Featured post

Textbook: Writing for Statistics and Data Science

If you are looking for my textbook Writing for Statistics and Data Science here it is for free in the Open Educational Resource Commons. Wri...

Saturday 9 January 2016

Statistical Analysis: An Essay with Numbers

Statistical Analysis: An Essay with Numbers This is an attempt to make statistics more accessible to people from the humanities and social sciences by describing a statistical analysis as an essay, instead of something more arcane.

A complete essay includes:

  1. A topic of which the essay is about.
  2. A thesis, which is a claim you make at the beginning and back up later with…
  3. Descriptions and extra information to clarify your point, which motivates your…
  4. Supporting evidence, which draws on work from external sources, lending weight to your…
  5. Conclusion and summary of the essay.

A statistical analysis includes:
  1. Some data upon which the analysis is performed.
  2. A hypothesis, which is a claim you are checking to see if you can make.
  3. Descriptive statistics, which support your ability to make assumptions and do a…
  4. Hypothesis test, which draws on math from external sources and lets you provide a…
  5. Conclusion and explanation of the results.

In greater detail:
  1. The purpose of essays and analyses is to improve understanding of their topic or data respectively. They both should save the reader the trouble of having to dig through the raw information to find the important parts.
  2. Hypo-thesis means ‘less than thesis’. A hypothesis is a claim we could be making; a thesis is one we are making. It’s less than a full thesis until we test it.
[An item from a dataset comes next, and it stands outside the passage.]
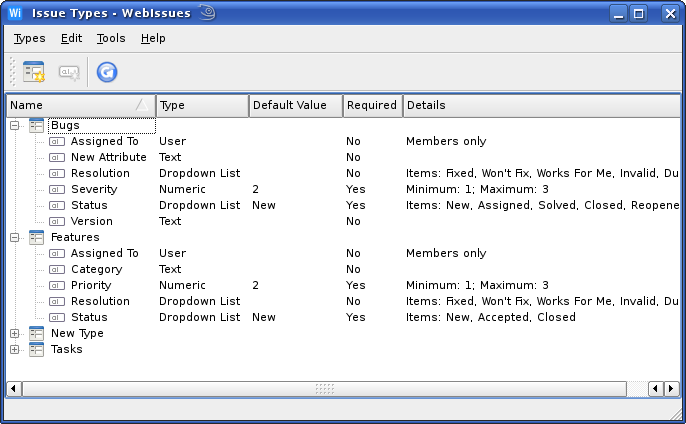Expand the Tasks tree node
The width and height of the screenshot is (686, 424).
click(15, 349)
    In an essay, we want the thesis statement to be packed into a single sentence or phrase. That statement should be explicit/clear but short. A thesis statement has formality to it. It should be easy to spot. A hypothesis is also very short and exact; it has rules. A hypothesis of no difference, or null hypothesis, is almost always in the form “this equals that” or “all of these are equal”, but with certain Greek letters.

  3. The term ‘descriptive stats’ is being stretched to include all key information about the data. For example “Is it in categories, if so do those categories have a specific order like disagree-neutral-agree? Are there any pieces of data that are much different from the rest?” You need facts like these to understand what the data is, and know what to do with the data to test your hypothesis.

    Descriptive statistics is an ideal starting point for learning stats, because the information is self contained and people usually have some exposure to it already. We can say “the average height of a Canadian adult male is 175cm” and be understood even with training in stats.

  4. Hypothesis tests (or statistical tests) are used to determine if the data matches the hypothesis. In a statistical analysis we might say “according to Fisher’s Exact Test these two things are not independent”, Fisher’s Exact Test is the name of the test, and we’re referring to it much like we would refer to external source like “According to Fisher, Romeo ‘doesn’t really like Juliet’ (page 213)”. In both cases, the external reference is used to make the claim more legitimate.

    If the data doesn’t match the hypothesis, we reject that hypothesis. However, like in most sciences, we can almost never prove a hypothesis correct, but only disprove or fail to disprove it. For example, if your hypothesis was that unicorns don’t exist, it could be disproved by finding one, but not proven the hypothesis by failing to find a unicorn.

  5. An essay’s conclusion should reword the thesis statement and summarize the essay body around it. The conclusion of a statistical analysis should state whether the hypothesis is to be rejected and include any concerns or observations relating to that decision.